My sister and I are not twins–she is a year and four months older than I am–but we’ve been mistaken for twins before. We spoke the language of twins. We weaved together inside jokes and shared experiences and we draped them over ourselves, like a quilt kids crowded under to tell ghost stories at slumber parties. We watched the same shows, we visited the same websites, we played the same games. We were each other’s companion to the world, someone to trade banter with as we explored unfamiliar terrain.

Eventually, we went to college. We didn’t talk to each other as much. We didn’t listen to the same music. I didn’t play as many games as she did. We stopped seeing the world in the same way. Sometimes we run out of things to talk about. But this isn’t necessarily a loss, just a change. Words may fall out of fashion, but the language adapts all the same.

Rosa Walton and Jenny Hollingworth, the English duo behind Let’s Eat Grandma, aren’t twins; they aren’t even siblings. But their dynamic has been defined by a twin-like telepathy that bordered on the uncanny, starting with the inside joke of their group name. (It’s an example from a grammar textbook about the importance of commas: “Let’s eat, Grandma!”). Their debut album was called I, Gemini, after all, and they wrote their music as though they were one person. Unless you watched them perform, it was very difficult to tell where Walton ended and Hollingsworth began.

That began to change in 2018. As Hollingworth tells it, it was more complicated than just falling out. “It wasn’t as simple as ‘oh, you hurt me by saying this.’ It was like: we are fundamentally misunderstanding each other in some way.” Walton moved to London, and tried writing music on her own. As their profile rose with their then-recent album I’m All Ears, the condition of Hollingworth’s boyfriend, Billy Clayton, worsened. He had Ewing’s sarcoma, a rare form of bone cancer, and while it had been held at bay when they first met things would devolve from there. He died in the spring of 2019, and Hollingworth didn’t write music for a year afterwards.

Let’s Eat Grandma’s upcoming album, Two Ribbons, is the first where the duo wrote songs separately rather than together (although they did offer lyrical contributions to each other.) The title track, which will close the album, is by Hollingworth, and it takes stock of the duo’s relationship: all the things that will never change, and all the things that will never be the same.

“Two Ribbons” sometimes sounds like a breakup song, although it’s not about a breakup and it’s not even about a romantic couple. Hollingworth emphasizes the emotional intimacy by paring back Let’s Eat Grandma’s sound. There are no traces of the debut’s psychedelia or I’m All Ears’ serrated bubblegum: there’s just a guitar, strumming and thrumming insistently, as Hollingworth says what she means. Her piping soprano may not sound as raw as, say, Julien Baker’s voice, but she’s working in a similar mode.

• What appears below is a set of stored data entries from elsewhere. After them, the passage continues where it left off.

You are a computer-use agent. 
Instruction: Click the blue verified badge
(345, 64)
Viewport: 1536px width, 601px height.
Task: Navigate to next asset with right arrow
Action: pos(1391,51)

What’s immediately clear is how much Walton means to Hollingworth. She opens with the image of the title: two ribbons, fraying yet intertwined, tight enough to bruise. Hollingworth juxtaposes delicacy and strength: something as dainty as ribbons, squeezing each other, holding on for dear life. There’s a beauty to it, but there’s also a sense of desperation. These ribbons may be fraying, but they’re holding on for as long as they’re physically able. “I haven’t thought for weeks of anyone but you,” Hollingworth admits, without shame.

But she also understands that the dynamic has changed, and will never go back to the way things were. Hollingworth and Walton are no longer toddlers complimenting each other’s snail drawings. They are musical partners in an indie-famous duo, whose continued existence relies upon a connection that may not last forever. Furthermore, one half of the duo has suffered an unimaginable loss, and while the other half can sympathize and do whatever she can to help, she simply can’t experience Hollingworth’s loss in the same way. “I can only be your best friend,” Hollingworth sings, “and hope that that’s enough/But I know that’s not enough.” As on their older songs, the point of view is ambiguous; unlike on their older songs, it makes a difference as to whether it’s one or the other, and both possibilities are devastating.

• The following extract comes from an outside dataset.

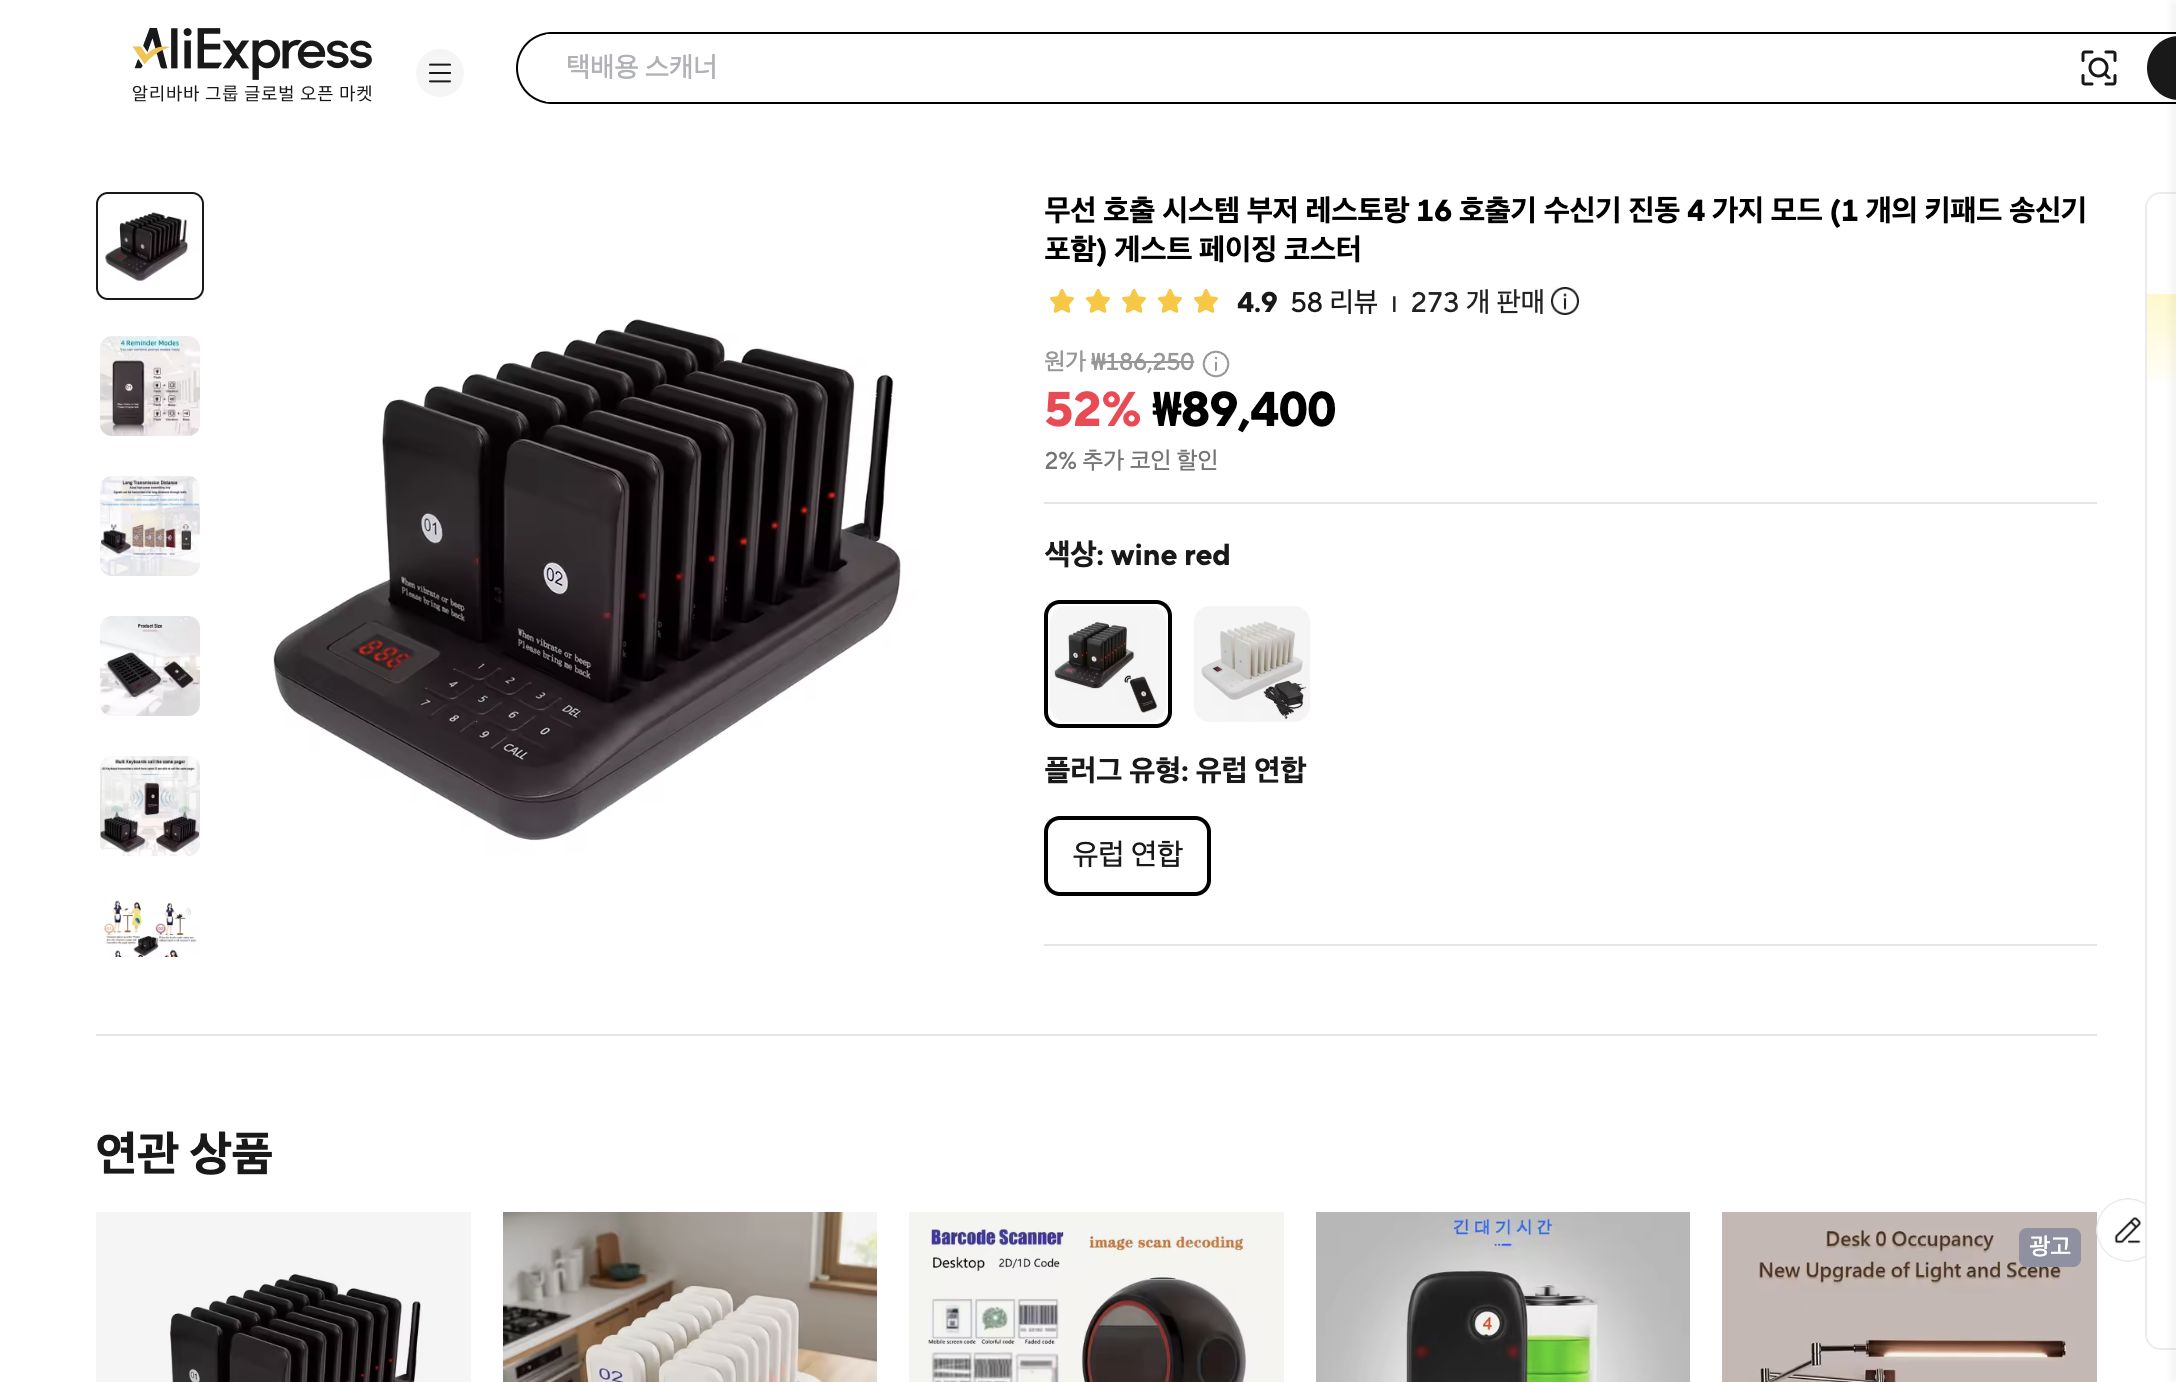
Task: Select the Product Size gallery thumbnail
Action: 148,665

“Two Ribbons” is a song for a friendship at a turning point. Things have changed irrevocably, and I doubt either Walton or Hollingworth knows what the future holds. But they do know that, no matter how dark or frightening things get, there is a path forward. The ribbons may fray, but they’ve stayed intertwined for this long. Every relationship, platonic or otherwise, shifts and changes, but if the core stays the same, that can be enough.